Fix issues pickling jobs

Summary:
We were running into a problem where a Job could not be pickled. It needs to be pickled in order for the master flow operator to execute it using the session.
This creates a concept of "compiled" Job, that pretty much only stores protobufs with the Jobs to be executed, avoiding any issue with pickling.

Reviewed By: dzhulgakov

Differential Revision: D4554799

fbshipit-source-id: 2ee9877ca49a796d51925e5ec917436e3d930984
This commit is contained in:
Alisson Gusatti Azzolini 2017-02-21 20:42:35 -08:00 committed by Facebook Github Bot
parent 8fa156d082
commit 6ff05fd49d
4 changed files with 114 additions and 60 deletions

View File

@ -58,11 +58,30 @@ class Job(object):
model = build_model(params)
build_hogwild_trainer(reader, model)
"""
def __init__(self):
self.init_group = TaskGroup(workspace_type=WorkspaceType.GLOBAL)
self.epoch_group = TaskGroup()
self.exit_group = TaskGroup()
self.stop_signals = []
def __init__(self,
init_group=None, epoch_group=None,
exit_group=None, stop_signals=None,
nodes_to_checkpoint=None):
self.init_group = init_group or TaskGroup(
workspace_type=WorkspaceType.GLOBAL)
self.epoch_group = epoch_group or TaskGroup()
self.exit_group = exit_group or TaskGroup()
self.stop_signals = stop_signals or []
self._nodes_to_checkpoint = nodes_to_checkpoint
def nodes_to_checkpoint(self):
if self._nodes_to_checkpoint:
return self._nodes_to_checkpoint
else:
return self.init_group.used_nodes()

• • • • •

■ Short exercise 1 ■
Rewrite only the rows starting with the line with "Expand Recent UR-CAJ flights section" and going on through the line with "Click Verwerfen to", replacing "screenshot" with "screen capture" and leaving everything else unchanged.

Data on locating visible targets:

• • • • •

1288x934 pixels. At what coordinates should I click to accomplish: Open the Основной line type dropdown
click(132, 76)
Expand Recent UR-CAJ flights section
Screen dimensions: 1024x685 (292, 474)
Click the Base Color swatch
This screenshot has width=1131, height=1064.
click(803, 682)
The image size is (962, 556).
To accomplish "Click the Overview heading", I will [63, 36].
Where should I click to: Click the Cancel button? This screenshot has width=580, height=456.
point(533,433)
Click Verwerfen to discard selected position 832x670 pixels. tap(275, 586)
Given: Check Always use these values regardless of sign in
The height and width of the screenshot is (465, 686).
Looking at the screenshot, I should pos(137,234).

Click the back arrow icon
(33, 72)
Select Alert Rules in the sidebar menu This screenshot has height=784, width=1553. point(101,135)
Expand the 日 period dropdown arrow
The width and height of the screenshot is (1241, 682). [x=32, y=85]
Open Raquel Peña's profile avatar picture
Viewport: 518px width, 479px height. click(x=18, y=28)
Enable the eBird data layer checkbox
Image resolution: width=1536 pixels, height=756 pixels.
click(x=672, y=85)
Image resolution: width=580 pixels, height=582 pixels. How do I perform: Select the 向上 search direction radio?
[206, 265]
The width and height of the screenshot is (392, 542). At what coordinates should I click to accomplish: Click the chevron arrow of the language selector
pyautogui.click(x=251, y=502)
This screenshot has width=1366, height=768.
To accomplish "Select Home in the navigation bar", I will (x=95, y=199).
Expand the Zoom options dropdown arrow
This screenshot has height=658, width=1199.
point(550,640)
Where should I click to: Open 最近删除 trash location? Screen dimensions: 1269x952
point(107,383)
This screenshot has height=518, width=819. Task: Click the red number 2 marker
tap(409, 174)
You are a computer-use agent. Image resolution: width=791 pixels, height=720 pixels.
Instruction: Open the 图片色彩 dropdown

• • • • •

■ Short exercise 2 ■
Duplicate the part of the commit page starting with "Differential Revision: D4554799" and going on through "build_hogwild_trainer(reader, model)", word for word.

■ Exercise answer 1 ■
Expand Recent UR-CAJ flights section
Screen dimensions: 1024x685 (292, 474)
Click the Base Color swatch
This screen capture has width=1131, height=1064.
click(803, 682)
The image size is (962, 556).
To accomplish "Click the Overview heading", I will [63, 36].
Where should I click to: Click the Cancel button? This screen capture has width=580, height=456.
point(533,433)
Click Verwerfen to discard selected position 832x670 pixels. tap(275, 586)

■ Exercise answer 2 ■
Differential Revision: D4554799

fbshipit-source-id: 2ee9877ca49a796d51925e5ec917436e3d930984
This commit is contained in:
Alisson Gusatti Azzolini 2017-02-21 20:42:35 -08:00 committed by Facebook Github Bot
parent 8fa156d082
commit 6ff05fd49d
4 changed files with 114 additions and 60 deletions

View File

@ -58,11 +58,30 @@ class Job(object):
model = build_model(params)
build_hogwild_trainer(reader, model)